— Estratto scelto —
____

Nell’Eucaristia è lo stesso Signore Gesù a procurare agli uomini che lo seguono e lo cercano tra le asperità della vita, un cibo che dà forza e una bevanda che lava ogni colpa (cfr. Prefazio II). Un cibo inesauribile, dato in sovrabbondanza e senza misura perché «una sola fede illumini e una sola carità riunisca l’umanità diffusa su tutta la terra» (Prefazio I).

Questo è ciò che noi fedeli abbiamo ricevuto e che noi dobbiamo a nostra volta trasmettere: nel Corpo e nel Sangue del Signore Gesù c’è pace, vita, salvezza, riconciliazione, nutrimento per una vita senza tramonto.

Notiamo, infine, come Gesù, alla dichiarazione di impotenza dei Dodici a dare da mangiare alla folla che lo seguiva (Luca 9,13), reagisce procurando lui stesso il cibo necessario ma lo affida ad essi perché lo distribuissero alla moltitudine (v. 16).

La Chiesa, raffigurata nei Dodici, ha sempre a disposizione il “cibo celeste” e lo distribuisce con totale generosità perché tutti assaporino la bontà del Signore e vivano nella riconciliazione e nella sua pace.

____

— Materiale —
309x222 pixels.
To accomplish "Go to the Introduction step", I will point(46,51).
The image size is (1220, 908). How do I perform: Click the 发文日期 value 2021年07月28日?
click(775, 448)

____

— Istruzioni —
**1)** Riporta tutto ciò che, secondo il brano sull'Eucaristia, si trova nel Corpo e nel Sangue del Signore Gesù.
**2)** Prosegui il brano sull'Eucaristia dopo la sua ultima frase.
L'elenco costituisce materiale a sé, distinto dal brano sull'Eucaristia.

— Esiti per compito —
**1)** Pace, vita, salvezza, riconciliazione, nutrimento per una vita senza tramonto.

**2)**
Al Signore Gesù che riconosciamo nel pane e nel vino dell’altare diciamo con fede: «Ti lodiamo, Signore onnipotente, glorioso  re di tutto l’universo. Ti benedicono gli angeli e gli arcangeli, ti lodano i profeti con gli apostoli. Noi ti lodiamo, o Cristo, a te prostrati, che venisti a redimere i peccati. Noi ti invochiamo, o grande Redentore, che il Padre ci mandò come pastore. Tu sei il Figlio di Dio, tu il Messia che nacque dalla Vergine Maria. Dal tuo prezioso sangue inebriati, fa’ che siam da ogni colpa liberati» (canto Alla Comunione).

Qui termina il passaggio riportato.